▶ **WHAT IS EXPECTED**
Restate word for word only the lines running from the one with "Task: Click the New document toolbar icon" to the end of the data, both ends included. Omit any pictures.
+++ EXCERPTED DATA +++
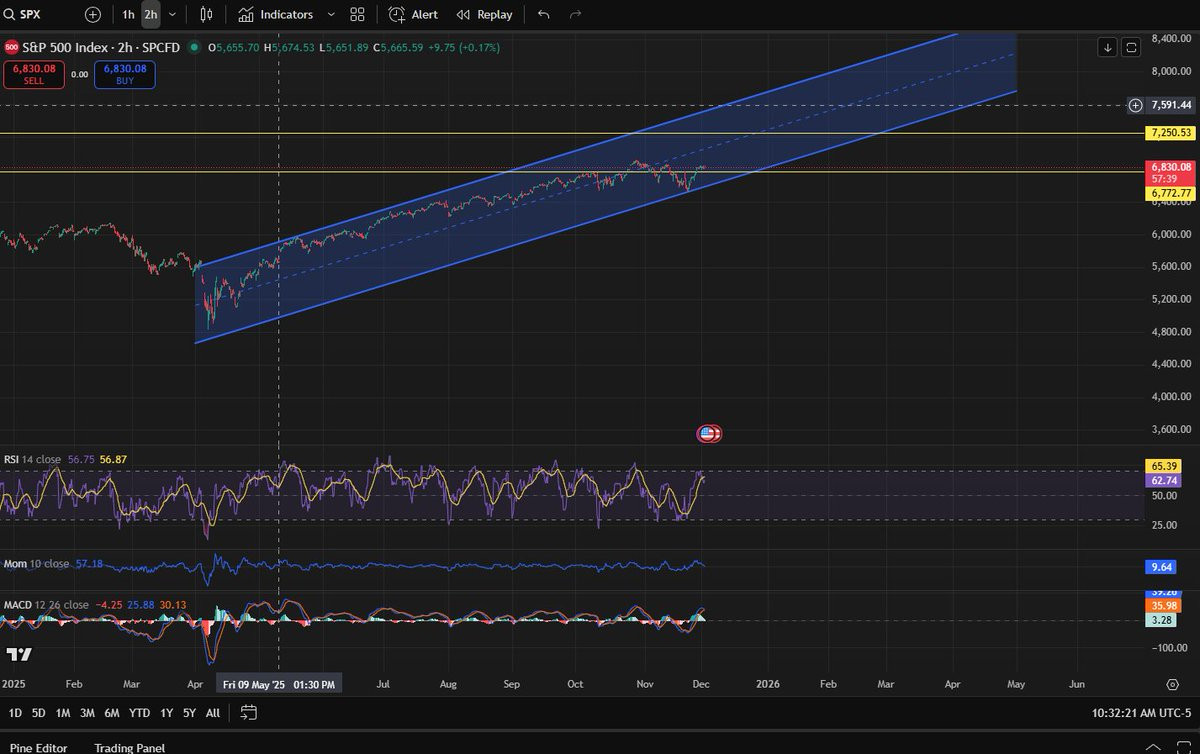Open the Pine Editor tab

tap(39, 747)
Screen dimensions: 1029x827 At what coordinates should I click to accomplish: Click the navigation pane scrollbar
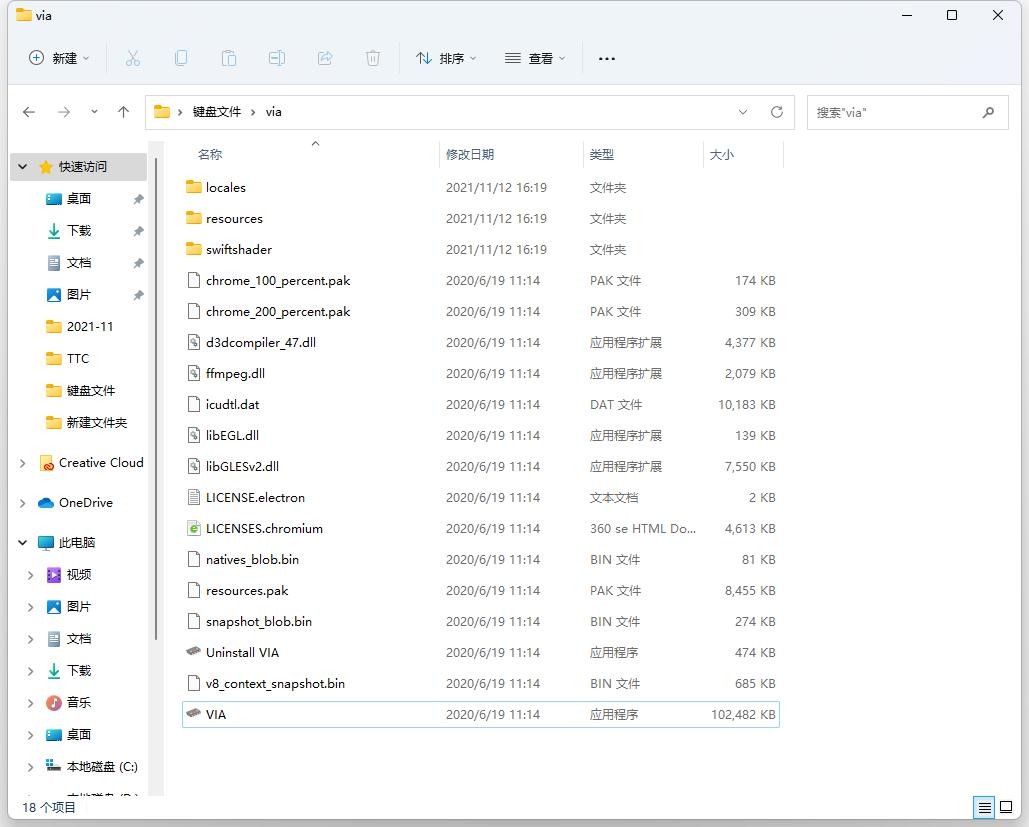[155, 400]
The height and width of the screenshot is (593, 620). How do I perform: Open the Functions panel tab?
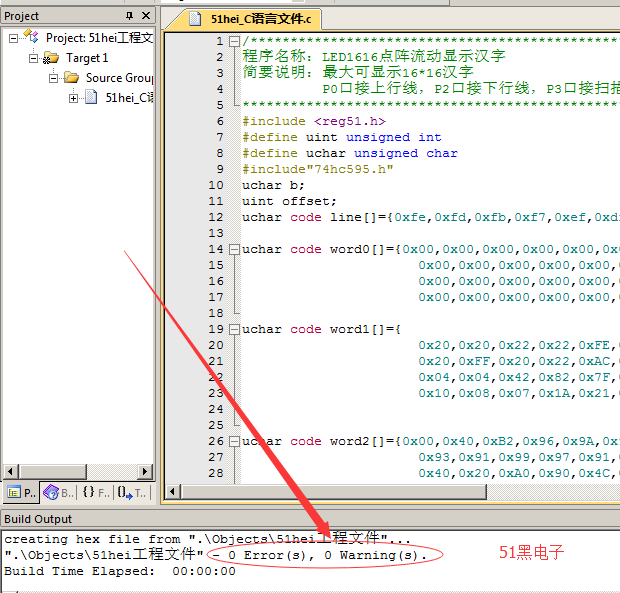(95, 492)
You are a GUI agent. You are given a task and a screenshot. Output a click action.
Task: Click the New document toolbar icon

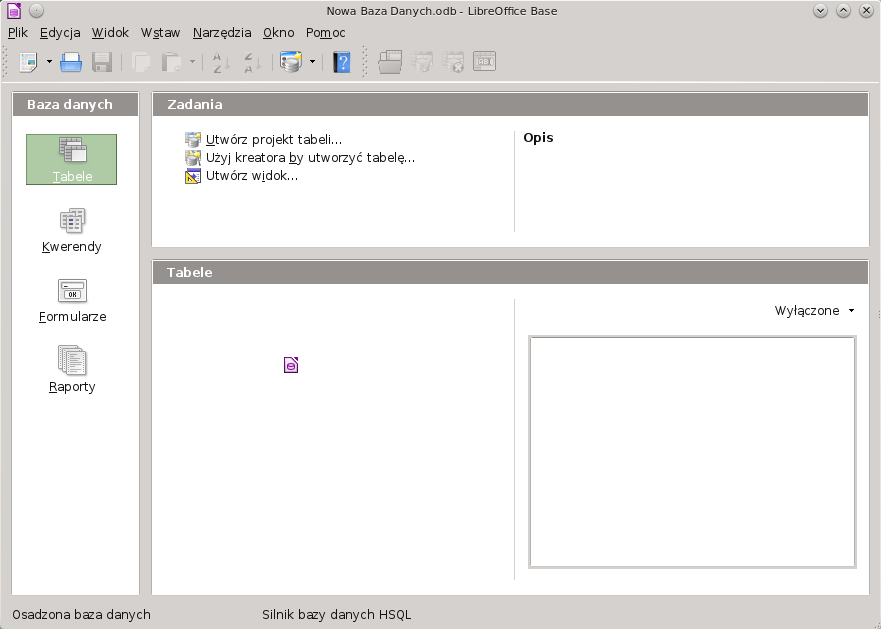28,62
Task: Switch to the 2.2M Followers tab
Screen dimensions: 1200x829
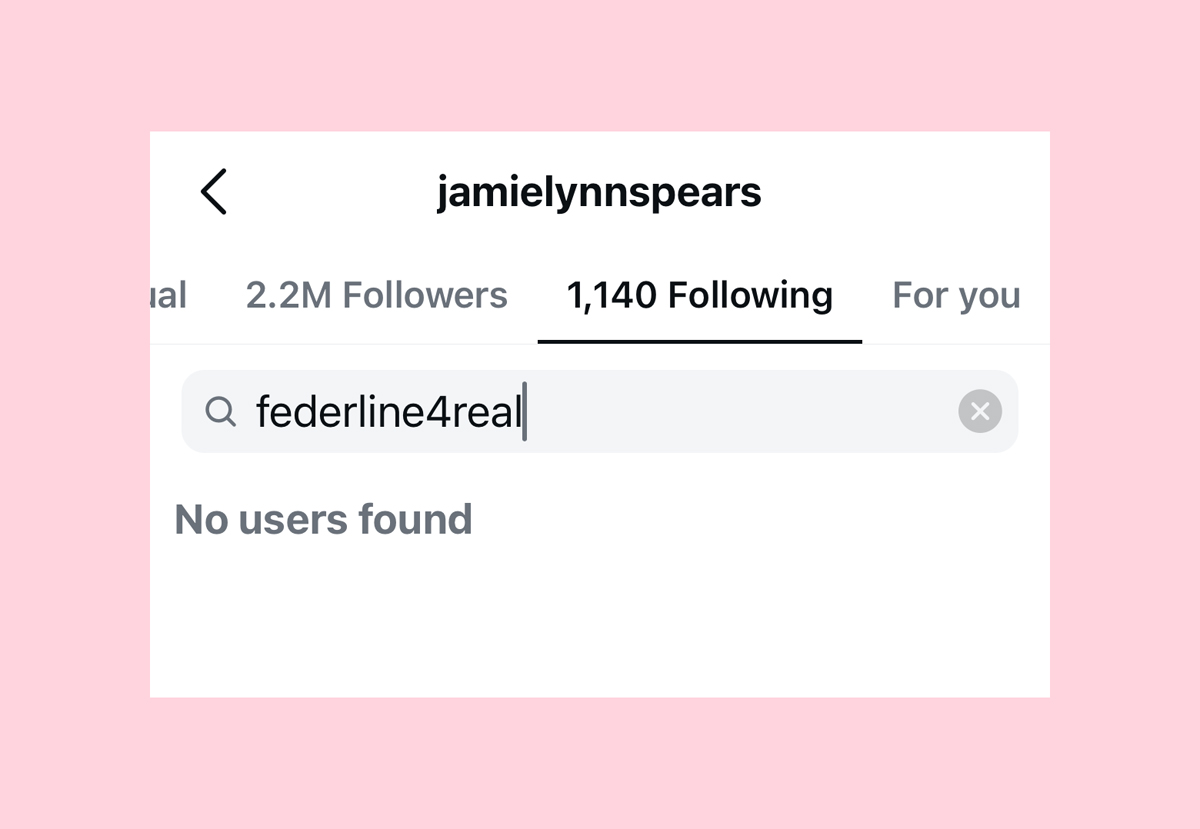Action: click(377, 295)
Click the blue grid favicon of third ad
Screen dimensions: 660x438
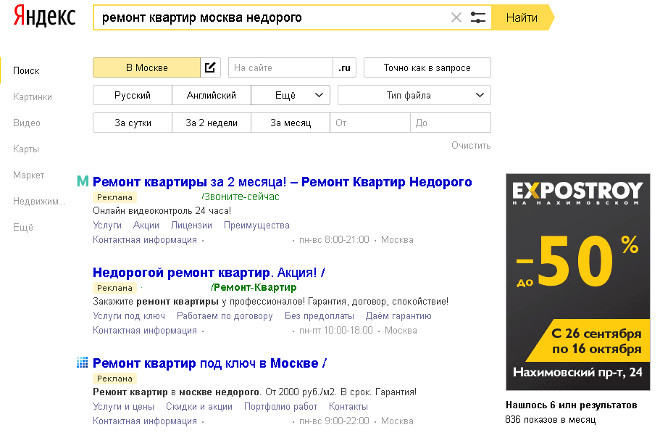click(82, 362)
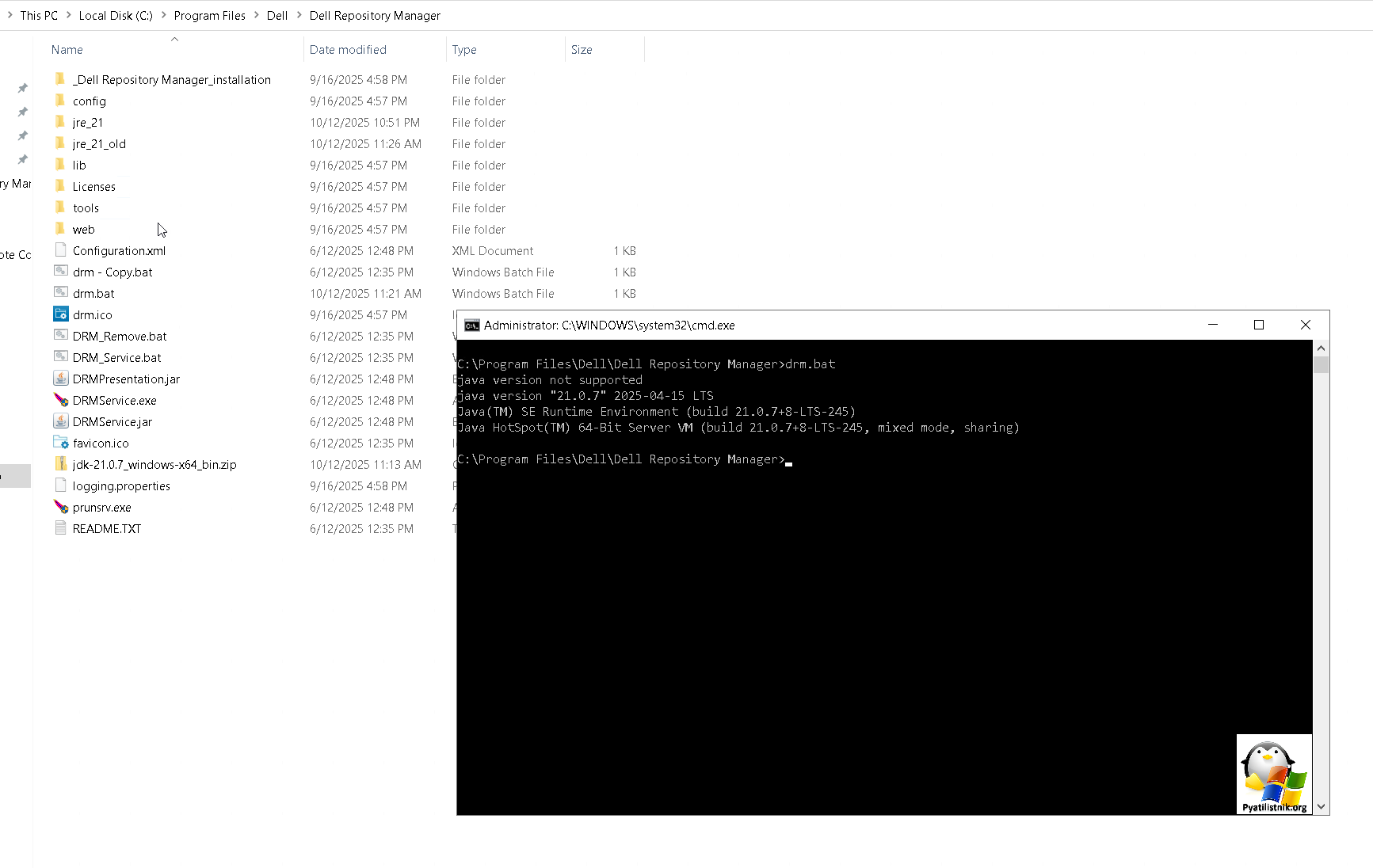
+++
▶ **OUTPUT FOR THIS TASK**
Task: Click the New document toolbar icon

28,62
Task: Switch to the 2.2M Followers tab
Screen dimensions: 1200x829
Action: click(377, 295)
Click the blue grid favicon of third ad
Screen dimensions: 660x438
click(82, 362)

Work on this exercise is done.